"Good morning, Mr. Mostyn," she said. "Will you mind telling me if a message can be sent to Cape Town? And how much per word, please?"
"Sorry, Miss Baird," he replied, "we aren't in touch with any shore station. We may possibly get the Cape Town one to-morrow night."
At the back of his mind Peter found himself wondering why Miss Baird hadn't gone to the trouble of reading the announcement on the notice-board. He was rather glad she hadn't—perhaps she had purposely ignored it. It gave him an opportunity of entering into conversation with the girl.
Already Anstey had found out quite a lot about Olive Baird. How, he refused to divulge, but it was pretty certain that the girl had let out little or nothing.
Olive Baird was motherless. Her father had married again to a woman only five years older than his daughter, and, instinctively scenting domestic trouble in the near future, Olive had determined to earn her own living—a task that she had already found to be far more difficult than the cultured girl had imagined.
Almost at the end of her resources—for she knew that she would receive neither sympathy nor help from her estranged parent—Olive remembered a distant relation, a girl but a few years older than herself, who had married an official holding an appointment in the Kenya Colony.
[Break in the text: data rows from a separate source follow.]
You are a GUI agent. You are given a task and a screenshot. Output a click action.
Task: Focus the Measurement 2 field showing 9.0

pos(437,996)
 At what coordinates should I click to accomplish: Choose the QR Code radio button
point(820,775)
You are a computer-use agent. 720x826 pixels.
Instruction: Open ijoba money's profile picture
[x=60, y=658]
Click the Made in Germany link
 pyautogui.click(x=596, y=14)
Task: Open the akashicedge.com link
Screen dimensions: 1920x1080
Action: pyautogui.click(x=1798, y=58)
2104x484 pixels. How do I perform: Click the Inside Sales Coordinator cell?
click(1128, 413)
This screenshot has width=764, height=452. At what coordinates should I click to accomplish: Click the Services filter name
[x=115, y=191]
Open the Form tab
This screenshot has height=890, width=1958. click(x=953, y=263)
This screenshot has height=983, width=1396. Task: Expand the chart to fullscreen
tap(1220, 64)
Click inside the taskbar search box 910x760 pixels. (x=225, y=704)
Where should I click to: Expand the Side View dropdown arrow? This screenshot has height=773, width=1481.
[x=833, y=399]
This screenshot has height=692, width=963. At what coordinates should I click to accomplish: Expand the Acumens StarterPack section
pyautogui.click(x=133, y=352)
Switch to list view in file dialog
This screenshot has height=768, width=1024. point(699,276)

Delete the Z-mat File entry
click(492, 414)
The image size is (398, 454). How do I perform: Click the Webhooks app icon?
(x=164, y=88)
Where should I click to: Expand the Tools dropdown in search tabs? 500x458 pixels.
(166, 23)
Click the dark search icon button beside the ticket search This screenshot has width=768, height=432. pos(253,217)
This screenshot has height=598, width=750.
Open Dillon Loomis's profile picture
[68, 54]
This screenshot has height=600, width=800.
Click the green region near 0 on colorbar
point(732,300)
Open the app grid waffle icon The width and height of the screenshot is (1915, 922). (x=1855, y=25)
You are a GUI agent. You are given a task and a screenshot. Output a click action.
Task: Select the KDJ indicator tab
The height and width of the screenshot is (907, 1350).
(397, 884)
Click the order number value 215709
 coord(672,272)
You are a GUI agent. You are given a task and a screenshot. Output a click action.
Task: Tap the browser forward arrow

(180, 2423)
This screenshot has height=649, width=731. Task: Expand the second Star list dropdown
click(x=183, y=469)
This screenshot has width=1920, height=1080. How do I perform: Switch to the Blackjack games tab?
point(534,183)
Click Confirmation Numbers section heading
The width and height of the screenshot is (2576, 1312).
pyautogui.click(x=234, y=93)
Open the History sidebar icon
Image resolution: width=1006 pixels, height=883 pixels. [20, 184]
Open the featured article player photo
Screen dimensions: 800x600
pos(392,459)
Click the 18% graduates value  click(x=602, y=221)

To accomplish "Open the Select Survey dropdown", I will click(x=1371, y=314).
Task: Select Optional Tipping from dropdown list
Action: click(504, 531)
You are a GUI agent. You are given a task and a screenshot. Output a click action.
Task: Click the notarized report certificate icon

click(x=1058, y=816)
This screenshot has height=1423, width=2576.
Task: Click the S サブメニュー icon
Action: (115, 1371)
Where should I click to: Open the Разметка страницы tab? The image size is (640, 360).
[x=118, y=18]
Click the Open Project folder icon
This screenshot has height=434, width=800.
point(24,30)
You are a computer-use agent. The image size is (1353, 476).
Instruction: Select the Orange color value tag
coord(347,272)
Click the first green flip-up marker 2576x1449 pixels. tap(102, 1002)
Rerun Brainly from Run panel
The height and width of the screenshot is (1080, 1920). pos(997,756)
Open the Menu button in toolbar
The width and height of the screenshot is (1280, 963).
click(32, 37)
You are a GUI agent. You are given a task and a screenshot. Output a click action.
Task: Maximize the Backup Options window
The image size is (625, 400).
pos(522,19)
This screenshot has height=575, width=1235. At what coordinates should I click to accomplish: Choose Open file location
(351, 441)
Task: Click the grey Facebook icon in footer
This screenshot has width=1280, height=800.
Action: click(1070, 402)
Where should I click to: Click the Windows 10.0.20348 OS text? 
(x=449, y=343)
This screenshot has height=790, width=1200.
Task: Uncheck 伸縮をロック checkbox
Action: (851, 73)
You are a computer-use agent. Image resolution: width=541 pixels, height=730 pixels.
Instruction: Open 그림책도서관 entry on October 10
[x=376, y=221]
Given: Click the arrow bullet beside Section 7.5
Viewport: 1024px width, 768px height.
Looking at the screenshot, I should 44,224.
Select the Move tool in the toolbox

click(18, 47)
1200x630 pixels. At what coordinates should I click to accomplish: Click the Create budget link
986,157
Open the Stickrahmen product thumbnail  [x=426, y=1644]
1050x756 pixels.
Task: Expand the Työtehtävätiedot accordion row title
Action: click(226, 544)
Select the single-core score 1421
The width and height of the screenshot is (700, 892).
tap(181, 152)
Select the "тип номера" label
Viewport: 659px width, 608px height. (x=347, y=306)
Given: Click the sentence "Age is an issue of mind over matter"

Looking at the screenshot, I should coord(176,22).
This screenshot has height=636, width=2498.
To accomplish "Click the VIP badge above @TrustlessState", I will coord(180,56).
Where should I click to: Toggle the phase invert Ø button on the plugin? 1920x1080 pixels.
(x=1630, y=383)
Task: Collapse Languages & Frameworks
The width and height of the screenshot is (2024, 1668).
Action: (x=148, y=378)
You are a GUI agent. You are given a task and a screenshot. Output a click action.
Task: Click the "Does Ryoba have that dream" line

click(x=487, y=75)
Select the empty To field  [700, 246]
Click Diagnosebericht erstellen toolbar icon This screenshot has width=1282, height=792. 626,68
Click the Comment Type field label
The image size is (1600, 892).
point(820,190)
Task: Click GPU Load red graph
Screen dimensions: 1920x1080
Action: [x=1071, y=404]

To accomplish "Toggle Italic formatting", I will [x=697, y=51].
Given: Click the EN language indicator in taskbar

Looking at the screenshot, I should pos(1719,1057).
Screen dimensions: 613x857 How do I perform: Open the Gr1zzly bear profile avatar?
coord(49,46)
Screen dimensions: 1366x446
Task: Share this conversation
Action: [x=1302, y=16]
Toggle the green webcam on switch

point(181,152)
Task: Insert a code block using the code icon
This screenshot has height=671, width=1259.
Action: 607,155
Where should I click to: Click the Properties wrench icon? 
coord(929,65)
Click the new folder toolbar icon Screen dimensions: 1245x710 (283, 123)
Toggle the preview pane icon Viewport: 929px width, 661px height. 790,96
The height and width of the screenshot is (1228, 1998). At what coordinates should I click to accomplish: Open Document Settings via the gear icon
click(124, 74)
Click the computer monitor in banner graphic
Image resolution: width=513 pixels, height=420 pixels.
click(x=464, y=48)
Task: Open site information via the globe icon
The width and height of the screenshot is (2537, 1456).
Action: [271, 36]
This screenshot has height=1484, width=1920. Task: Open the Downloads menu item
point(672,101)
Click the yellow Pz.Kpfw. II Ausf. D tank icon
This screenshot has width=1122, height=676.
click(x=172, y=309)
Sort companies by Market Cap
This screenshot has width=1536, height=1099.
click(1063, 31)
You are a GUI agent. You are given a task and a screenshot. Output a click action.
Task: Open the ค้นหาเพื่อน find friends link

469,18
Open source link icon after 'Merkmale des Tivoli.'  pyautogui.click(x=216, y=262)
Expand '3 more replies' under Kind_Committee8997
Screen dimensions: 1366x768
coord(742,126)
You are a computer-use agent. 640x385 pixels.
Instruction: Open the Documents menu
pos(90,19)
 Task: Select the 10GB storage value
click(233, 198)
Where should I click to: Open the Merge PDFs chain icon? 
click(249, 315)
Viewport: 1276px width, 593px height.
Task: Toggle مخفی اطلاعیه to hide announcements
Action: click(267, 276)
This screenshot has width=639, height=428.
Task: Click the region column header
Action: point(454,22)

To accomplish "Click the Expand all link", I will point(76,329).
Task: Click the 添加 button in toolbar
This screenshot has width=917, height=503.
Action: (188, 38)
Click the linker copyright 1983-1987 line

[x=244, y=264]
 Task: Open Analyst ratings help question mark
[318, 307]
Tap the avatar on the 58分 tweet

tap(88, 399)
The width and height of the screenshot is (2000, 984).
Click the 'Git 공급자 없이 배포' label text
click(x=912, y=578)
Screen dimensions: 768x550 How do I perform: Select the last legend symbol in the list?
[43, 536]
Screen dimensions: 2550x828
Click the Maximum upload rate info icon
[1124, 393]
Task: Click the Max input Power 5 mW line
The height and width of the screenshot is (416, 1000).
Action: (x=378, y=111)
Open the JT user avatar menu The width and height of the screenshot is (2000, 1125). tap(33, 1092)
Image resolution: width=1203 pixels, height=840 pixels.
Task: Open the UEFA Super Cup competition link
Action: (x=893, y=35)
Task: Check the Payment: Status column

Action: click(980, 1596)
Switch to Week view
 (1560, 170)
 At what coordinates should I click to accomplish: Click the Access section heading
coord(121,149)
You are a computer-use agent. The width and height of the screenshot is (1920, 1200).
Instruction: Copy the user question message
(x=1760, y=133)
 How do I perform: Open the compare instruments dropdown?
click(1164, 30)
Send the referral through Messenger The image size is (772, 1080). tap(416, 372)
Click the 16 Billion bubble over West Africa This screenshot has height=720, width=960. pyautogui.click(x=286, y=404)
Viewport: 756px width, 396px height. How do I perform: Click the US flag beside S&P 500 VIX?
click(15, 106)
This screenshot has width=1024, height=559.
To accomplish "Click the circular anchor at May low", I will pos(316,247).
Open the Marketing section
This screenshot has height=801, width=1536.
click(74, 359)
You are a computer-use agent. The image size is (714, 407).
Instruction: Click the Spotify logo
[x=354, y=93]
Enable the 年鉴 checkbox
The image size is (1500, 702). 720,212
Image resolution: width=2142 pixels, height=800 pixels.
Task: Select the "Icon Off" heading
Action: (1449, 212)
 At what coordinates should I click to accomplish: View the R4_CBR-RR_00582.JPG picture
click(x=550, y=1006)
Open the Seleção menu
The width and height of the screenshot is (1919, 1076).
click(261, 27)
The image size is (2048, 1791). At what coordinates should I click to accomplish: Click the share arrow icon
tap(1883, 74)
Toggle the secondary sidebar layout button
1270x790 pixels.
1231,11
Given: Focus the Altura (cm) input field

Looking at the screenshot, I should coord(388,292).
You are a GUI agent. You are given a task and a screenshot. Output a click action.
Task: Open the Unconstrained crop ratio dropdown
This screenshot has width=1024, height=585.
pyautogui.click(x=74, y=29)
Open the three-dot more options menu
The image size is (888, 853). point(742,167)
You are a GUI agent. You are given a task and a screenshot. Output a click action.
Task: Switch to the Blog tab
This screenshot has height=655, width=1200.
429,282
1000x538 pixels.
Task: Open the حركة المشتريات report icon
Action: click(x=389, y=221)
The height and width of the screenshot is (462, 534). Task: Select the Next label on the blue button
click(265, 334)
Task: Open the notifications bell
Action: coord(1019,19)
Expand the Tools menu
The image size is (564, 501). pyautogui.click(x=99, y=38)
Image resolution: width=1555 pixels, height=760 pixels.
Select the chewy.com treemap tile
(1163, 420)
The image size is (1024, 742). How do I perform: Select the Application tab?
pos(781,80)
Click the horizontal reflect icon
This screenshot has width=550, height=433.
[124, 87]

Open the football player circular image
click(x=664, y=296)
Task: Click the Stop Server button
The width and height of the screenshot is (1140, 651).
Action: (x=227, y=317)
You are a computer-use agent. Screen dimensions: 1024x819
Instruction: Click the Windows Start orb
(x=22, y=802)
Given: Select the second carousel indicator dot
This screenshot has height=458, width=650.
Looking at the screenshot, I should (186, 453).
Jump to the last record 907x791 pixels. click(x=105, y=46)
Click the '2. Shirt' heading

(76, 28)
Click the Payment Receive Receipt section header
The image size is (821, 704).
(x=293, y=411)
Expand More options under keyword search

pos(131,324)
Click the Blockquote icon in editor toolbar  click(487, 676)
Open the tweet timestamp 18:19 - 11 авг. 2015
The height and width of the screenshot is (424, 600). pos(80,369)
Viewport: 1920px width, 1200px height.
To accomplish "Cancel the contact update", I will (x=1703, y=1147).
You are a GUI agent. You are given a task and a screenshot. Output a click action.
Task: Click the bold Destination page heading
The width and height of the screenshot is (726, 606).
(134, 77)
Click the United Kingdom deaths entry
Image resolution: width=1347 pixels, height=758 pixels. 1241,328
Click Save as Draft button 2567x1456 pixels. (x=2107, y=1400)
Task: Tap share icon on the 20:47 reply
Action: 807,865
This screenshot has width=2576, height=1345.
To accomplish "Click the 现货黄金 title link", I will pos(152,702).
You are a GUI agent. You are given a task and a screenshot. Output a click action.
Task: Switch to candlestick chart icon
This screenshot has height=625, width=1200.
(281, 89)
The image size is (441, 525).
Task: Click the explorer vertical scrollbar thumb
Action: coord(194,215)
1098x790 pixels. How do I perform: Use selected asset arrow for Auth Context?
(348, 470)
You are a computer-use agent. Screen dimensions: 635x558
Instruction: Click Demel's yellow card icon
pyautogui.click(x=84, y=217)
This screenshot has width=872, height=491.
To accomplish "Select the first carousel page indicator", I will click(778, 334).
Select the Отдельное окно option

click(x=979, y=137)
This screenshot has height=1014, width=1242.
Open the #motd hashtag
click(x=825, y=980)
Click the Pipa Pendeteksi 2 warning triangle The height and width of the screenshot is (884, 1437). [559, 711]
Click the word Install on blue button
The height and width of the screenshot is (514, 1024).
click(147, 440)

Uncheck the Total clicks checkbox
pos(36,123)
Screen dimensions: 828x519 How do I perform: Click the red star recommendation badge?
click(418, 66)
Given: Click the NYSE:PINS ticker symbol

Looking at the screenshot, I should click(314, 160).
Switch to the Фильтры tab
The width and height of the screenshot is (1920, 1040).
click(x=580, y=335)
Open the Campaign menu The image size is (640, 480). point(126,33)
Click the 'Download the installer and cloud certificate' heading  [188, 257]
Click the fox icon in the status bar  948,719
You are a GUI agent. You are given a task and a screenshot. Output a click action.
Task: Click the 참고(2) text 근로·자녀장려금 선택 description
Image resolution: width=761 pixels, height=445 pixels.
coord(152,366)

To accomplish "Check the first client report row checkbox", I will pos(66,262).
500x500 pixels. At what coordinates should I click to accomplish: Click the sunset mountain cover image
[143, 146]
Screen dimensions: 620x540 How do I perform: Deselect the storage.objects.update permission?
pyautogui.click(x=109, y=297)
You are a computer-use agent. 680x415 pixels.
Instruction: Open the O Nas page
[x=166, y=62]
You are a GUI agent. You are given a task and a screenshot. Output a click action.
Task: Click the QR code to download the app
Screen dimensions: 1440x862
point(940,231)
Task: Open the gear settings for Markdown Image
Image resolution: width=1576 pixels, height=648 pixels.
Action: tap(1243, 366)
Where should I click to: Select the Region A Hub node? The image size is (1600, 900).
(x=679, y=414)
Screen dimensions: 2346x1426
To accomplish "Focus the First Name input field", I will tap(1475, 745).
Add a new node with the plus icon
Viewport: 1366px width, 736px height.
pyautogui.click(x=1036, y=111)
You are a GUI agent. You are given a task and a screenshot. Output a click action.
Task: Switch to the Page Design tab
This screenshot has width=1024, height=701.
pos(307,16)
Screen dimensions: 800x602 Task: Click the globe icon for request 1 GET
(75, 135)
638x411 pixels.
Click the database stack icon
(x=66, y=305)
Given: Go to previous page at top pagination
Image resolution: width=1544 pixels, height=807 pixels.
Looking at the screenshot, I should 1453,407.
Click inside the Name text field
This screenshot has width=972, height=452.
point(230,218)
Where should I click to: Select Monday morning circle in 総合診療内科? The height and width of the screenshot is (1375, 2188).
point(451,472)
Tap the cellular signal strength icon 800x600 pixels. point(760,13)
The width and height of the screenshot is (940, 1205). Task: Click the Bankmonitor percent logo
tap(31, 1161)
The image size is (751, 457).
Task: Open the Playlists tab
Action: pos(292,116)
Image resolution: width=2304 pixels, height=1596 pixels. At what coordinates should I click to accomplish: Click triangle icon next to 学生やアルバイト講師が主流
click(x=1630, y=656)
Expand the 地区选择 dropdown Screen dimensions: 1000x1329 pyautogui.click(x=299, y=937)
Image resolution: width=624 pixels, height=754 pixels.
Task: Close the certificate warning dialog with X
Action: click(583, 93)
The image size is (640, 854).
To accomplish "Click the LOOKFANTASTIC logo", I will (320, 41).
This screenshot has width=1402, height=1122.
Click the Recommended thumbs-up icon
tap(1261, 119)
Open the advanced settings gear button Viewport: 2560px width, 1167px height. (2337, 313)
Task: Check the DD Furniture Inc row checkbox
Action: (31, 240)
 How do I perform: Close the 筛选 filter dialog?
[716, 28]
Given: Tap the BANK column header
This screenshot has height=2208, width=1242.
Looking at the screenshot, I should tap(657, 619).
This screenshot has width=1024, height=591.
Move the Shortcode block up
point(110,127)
To her Olive wrote, asking if there might be any post open to her in the district. Three months elapsed before the reply came—that there was a warm welcome awaiting her. Enclosed was a banker's draft, enough, and only enough, to pay for her passage out and to provide a necessary and simple outfit.
Before the West Barbican was many days out Mrs. Shallop, in one of her few amiable moods, had asked the friendless and reserved girl if she would, for a small remuneration, give her a couple of hours a day for the purpose of reading to her.
"My eyes aren't what they were," explained Mrs. Shallop. "And it's deadly dull on this ship when I can't even read."
So Olive thankfully accepted the post, because it helped her to pay her way; and, even when Mrs. Shallop had her almost at her beck and call, the girl did her best to keep on good terms with her.